Screenshot A: NADCOM operating parameters screen. The data panel at the bottom indicates the state of the digital inputs and outputs; whether the machine is locked to an external source or set to be the "Master" clock; the sample rate and tape speed; and the incidence of corrected errors (ECC). The panel at the top indicates the machine name and serial number and its operating software version.
During recording or playback, a screen shows time code and the four channel levels as bargraphs (screenshot B). The tape's directory is also accessible; screenshot C shows a typical display, with take number, duration, date, time, absolute time code of the start, title, dropouts, and the maximum peak level reached during the take, including ADC overloads. A subsidiary screen shows the number of corrected and uncorrected "fatal" errors over the duration of the tape (there should be very few, even none, of the latter) (footnote 4), while you can zoom in on an individual take (screenshot D) to see when input overloads have occurred. (As explained earlier an "overload" is defined as a level greater than -1.16dBFS; it doesn't necessarily mean that clipping has occurred. When recording I also monitor the levels with an outboard Dorrough meter, which takes an AES/EBU input.)
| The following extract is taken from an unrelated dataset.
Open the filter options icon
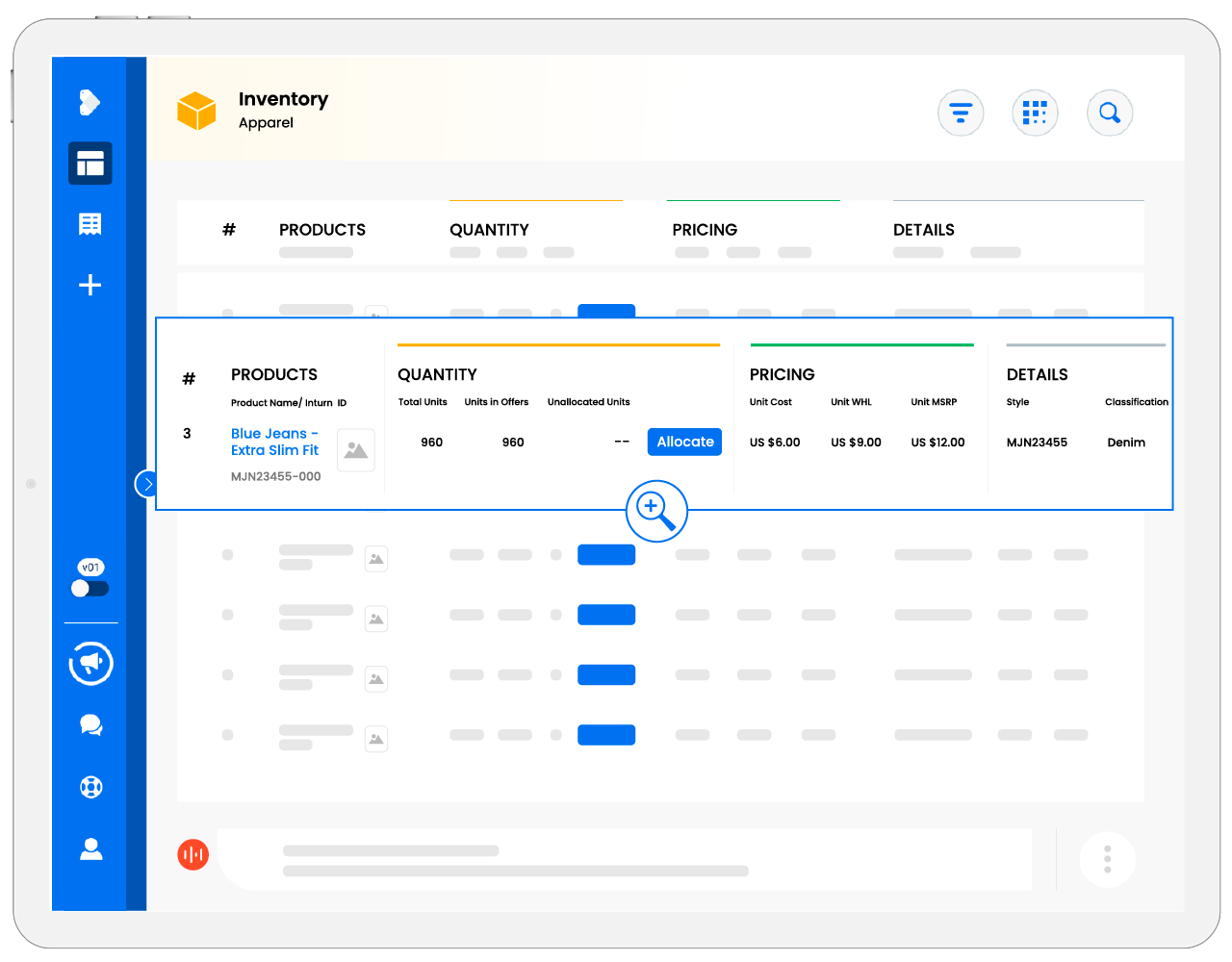 tap(961, 113)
Screenshot B: NADCOM interactive tape control screen. The transport controls are the bottom, absolute time code at top right, and the four level meters at top left, with the gray bars indicating peak hold. The metering is noticeably jerky if the NADCOM software is run under Windows 95/98/ME; when the PC is booted up under MS-DOS, it runs in realtime.
Screenshot C: NADCOM tape directory screen. This is from one of the session tapes for the Silverman Beethoven project and shows the duration of each take, the time and date it was recorded, its absolute time code reference, and the peak level reached. The arrow on the left shows which take is currently being played, with a real-time display visible on the right. The take info has to be entered via the PC, of course, and can be done at the session or later.
Screenshot D: NADCOM individual take screen, showing detail of screenshot C's Take 1. The horizontal gray bar shows the take duration, with the vertical arrow indicating current position. The musical notes indicate where in the take "overloads" occurred.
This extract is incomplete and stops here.